The higher a validators holding in the cryptocurrency they are validating (stake), the higher their chance of being chosen to validate a block. If they owned more than 51% of the cryptocurrency, it is in their best interest to validate transactions ethically and accurately as the value of that cryptocurrency would directly affect the value of their majority holding.

As there is no block reward, validators are rewarded in transactional fees, this varies from coin to coin and will fluctuate with price.

2. Coin Age

Coin age is calculated by multiplying the number of coins held (stake) by the days the coins have been held.

The reason for this implementation is to more fairly distribute the opportunity to validate blocks (and therefore earn fees). Here’s an example of how this works

Validator A — 100 coins that a 10 days old.

Validator B — 50 coins that are 3 days old.

Validator A based on proof of stake and coin age is much more likely to be chosen as the validator of the next block.
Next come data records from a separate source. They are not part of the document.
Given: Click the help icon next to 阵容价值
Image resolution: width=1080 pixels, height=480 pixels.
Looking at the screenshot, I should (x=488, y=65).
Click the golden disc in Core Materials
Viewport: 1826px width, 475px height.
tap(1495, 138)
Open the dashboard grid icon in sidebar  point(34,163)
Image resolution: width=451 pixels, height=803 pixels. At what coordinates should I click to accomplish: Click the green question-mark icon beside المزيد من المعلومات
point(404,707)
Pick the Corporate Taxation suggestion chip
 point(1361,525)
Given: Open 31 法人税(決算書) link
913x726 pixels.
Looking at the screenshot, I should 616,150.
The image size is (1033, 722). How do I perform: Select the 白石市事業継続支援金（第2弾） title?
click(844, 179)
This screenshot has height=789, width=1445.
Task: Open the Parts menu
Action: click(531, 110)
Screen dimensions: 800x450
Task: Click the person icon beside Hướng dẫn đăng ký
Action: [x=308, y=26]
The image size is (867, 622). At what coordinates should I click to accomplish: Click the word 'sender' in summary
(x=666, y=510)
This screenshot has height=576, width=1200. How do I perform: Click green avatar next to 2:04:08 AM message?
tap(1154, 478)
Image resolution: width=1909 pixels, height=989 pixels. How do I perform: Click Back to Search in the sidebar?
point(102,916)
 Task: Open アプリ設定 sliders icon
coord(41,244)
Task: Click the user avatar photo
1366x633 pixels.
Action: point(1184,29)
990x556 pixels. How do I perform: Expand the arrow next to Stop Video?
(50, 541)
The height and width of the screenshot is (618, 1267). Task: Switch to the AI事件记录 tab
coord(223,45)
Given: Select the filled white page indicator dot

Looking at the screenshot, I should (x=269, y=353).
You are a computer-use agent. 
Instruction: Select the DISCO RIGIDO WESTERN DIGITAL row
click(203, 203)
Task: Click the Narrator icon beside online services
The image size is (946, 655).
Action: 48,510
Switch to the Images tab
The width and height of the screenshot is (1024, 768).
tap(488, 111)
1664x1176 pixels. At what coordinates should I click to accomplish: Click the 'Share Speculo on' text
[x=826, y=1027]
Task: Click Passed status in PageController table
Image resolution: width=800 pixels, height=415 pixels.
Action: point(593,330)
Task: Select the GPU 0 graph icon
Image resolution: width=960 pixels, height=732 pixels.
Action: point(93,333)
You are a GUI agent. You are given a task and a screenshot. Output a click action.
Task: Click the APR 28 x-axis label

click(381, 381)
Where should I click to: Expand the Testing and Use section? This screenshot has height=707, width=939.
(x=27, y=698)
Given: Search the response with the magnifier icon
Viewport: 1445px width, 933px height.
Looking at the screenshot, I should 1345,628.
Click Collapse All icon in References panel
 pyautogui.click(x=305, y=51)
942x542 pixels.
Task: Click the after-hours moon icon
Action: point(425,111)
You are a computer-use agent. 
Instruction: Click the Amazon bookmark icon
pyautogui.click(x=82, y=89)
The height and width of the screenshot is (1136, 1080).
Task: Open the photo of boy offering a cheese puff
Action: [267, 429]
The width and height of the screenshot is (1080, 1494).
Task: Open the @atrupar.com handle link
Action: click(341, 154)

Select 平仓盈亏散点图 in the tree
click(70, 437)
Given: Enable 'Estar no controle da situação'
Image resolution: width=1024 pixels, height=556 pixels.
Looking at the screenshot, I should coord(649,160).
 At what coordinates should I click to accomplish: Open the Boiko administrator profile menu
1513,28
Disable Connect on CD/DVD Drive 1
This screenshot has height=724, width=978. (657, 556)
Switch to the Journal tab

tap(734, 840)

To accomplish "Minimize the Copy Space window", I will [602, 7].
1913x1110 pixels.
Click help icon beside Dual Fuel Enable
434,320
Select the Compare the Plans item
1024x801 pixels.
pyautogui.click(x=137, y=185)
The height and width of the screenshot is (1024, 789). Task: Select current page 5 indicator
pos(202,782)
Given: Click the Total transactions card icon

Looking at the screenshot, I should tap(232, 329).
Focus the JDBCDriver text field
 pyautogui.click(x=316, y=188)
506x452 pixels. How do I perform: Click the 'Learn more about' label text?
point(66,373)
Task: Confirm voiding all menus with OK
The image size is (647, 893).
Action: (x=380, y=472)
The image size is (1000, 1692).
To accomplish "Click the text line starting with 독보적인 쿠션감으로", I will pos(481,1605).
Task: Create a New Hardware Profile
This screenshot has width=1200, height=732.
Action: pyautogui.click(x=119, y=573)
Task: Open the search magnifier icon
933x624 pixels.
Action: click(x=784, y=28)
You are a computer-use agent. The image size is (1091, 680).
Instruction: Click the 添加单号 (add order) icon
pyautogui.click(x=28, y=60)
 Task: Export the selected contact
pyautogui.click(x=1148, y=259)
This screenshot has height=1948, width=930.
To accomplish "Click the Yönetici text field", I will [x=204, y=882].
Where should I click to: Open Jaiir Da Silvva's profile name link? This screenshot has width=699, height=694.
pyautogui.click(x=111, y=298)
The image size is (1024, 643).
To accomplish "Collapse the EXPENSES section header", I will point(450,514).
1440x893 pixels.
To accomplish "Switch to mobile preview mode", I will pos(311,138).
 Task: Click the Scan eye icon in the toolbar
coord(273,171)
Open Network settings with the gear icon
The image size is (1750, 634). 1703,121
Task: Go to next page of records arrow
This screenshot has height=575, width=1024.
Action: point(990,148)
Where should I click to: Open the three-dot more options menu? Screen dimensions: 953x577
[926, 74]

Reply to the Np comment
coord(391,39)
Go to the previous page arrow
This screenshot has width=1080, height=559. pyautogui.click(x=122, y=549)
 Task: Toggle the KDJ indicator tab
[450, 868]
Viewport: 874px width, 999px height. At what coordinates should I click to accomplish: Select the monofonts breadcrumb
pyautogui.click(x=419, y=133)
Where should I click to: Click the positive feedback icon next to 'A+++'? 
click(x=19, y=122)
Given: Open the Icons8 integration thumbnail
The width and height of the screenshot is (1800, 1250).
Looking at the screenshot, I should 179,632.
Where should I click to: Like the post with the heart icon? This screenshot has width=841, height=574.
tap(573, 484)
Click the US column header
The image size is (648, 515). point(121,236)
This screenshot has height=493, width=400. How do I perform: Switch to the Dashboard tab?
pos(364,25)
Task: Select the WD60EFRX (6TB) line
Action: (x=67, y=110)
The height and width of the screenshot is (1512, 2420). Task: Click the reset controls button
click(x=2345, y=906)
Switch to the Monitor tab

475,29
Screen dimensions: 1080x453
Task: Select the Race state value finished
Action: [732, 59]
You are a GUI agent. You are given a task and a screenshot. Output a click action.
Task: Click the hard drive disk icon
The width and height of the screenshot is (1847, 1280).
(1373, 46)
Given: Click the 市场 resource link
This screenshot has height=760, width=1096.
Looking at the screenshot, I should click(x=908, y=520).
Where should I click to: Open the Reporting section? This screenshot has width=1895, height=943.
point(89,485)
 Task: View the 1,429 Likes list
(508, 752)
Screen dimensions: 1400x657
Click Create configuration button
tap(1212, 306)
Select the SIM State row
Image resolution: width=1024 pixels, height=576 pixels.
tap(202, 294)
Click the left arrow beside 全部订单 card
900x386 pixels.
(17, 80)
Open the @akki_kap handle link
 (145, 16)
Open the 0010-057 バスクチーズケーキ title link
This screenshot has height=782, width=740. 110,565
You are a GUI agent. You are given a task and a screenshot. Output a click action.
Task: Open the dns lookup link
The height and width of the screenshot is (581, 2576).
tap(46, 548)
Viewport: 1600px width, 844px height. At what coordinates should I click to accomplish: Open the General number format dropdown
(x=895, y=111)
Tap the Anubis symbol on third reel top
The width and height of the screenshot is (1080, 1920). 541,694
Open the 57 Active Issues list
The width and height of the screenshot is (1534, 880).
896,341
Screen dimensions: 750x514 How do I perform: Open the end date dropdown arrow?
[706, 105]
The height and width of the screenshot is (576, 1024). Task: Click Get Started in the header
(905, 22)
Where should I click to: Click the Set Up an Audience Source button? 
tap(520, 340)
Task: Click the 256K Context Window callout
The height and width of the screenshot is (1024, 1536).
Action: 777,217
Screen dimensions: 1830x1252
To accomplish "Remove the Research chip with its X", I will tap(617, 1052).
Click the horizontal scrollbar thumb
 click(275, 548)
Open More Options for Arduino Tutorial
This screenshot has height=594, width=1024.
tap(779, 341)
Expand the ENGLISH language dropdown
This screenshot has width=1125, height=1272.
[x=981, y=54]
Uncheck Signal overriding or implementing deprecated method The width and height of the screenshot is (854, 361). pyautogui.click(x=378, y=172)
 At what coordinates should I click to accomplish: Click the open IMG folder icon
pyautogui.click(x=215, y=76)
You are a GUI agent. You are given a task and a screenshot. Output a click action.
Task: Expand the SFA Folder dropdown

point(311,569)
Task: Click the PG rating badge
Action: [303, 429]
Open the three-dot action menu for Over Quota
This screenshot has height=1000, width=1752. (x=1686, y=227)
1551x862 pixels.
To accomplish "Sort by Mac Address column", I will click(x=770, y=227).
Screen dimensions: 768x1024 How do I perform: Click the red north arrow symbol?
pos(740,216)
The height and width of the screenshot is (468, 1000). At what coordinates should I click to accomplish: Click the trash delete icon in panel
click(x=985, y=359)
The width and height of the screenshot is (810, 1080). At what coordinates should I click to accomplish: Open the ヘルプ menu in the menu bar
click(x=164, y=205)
However, the block after would look something like this.

Validator B — 50 coins that are 3 days old

Validator A — 100 coins that are near 0 days old.

Person B would then be selected as a priority for verifying the next block.

This was a very simple explanation, and of course there are thousands of validators on the network.

It is worth noting that recent POS systems work on a bond basis where validators hold their cryptocurrency in a contract (like a deposit) . Preventing the lack of punishment for fraudulently attempting to manipulate a block, if they did this with a bond basis they will lose their stake. The contract also punishes those who are not active, therefore creating a obligation to fulfil the duty of a validator higher as the stake increases.

To conclude, the economic and environmental scalability issues that arise with the POW protocol are one of the main reasons why I believe POS is more sustainable and efficient. POS processes transactions quicker (as difficulty is much easier) and is structured to reward honesty and loyalty when validating blocks.